One part of the equation is attributable to market fundamentals and investor preference, and another part to the growth potential and maturity of these companies. There is a long runway as we have 100 + Unicorns and some of them are listed. There are many companies in this pipeline which include companies in fintech, consumer internet, education, enterprise tech and media and entertainment sectors. The maturity of the start-up ecosystem has also changed since many of the start-ups which were funded by PE and other investor groups are looking for an exit and a lot of these businesses have also matured and have acquired scale as well.

Internet companies are not typical, and valuation can be a challenge. As investors competed with each other in the process valuations were driven higher and higher. Valuation methodologies have continued to evolve over time. During the dotcom era number of clicks on a website, etc. were some of the ways which led to inflated valuation wherein the view changes from just getting visitors to your website to tracking actual revenue generated. There could be other methods of valuation emerging, e.g., gross merchandise value/order value, etc. evaluating the true potential will take time to evolve, let alone the wider socially and consumer-centric positive impact of many of these companies. The market also weighs these companies on the potential the companies prompt in terms of their future plans wherein the objective of IPOs for most of these companies was acquisition or growth.

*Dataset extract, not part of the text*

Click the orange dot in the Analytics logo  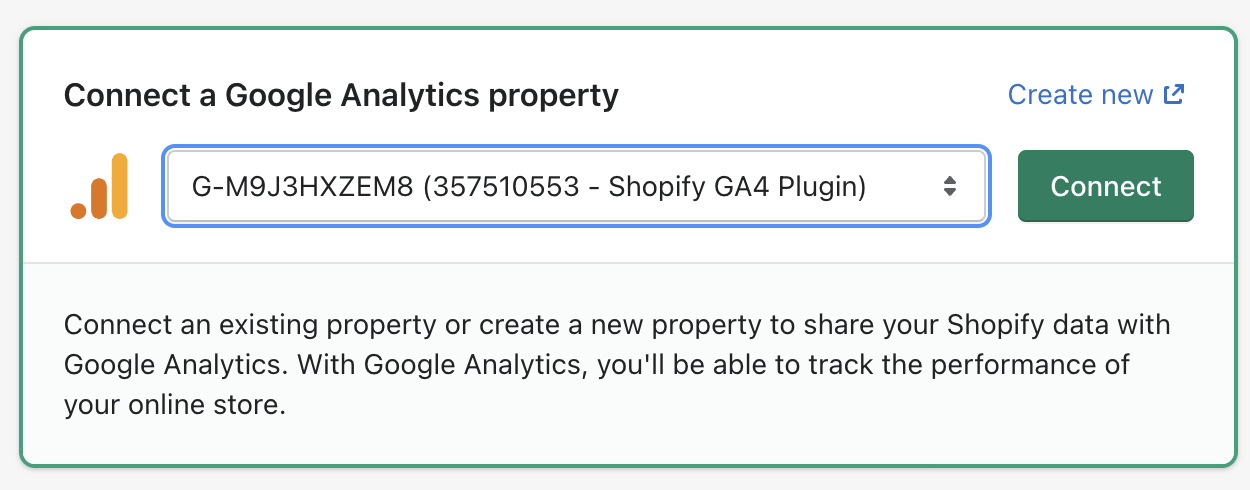pyautogui.click(x=79, y=210)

One driver to attract funding for internet companies compared to traditional businesses is the ability of the internet to scale up quickly. Traditional businesses would have a tangible product, may require a factory to facilitate production and perhaps be more capital intensive. On other hand, internet companies connecting buyers and sellers/service providers can scale up quickly. It can be a winner-takes-all marketplace. Once companies become dominant players they can work towards profitability.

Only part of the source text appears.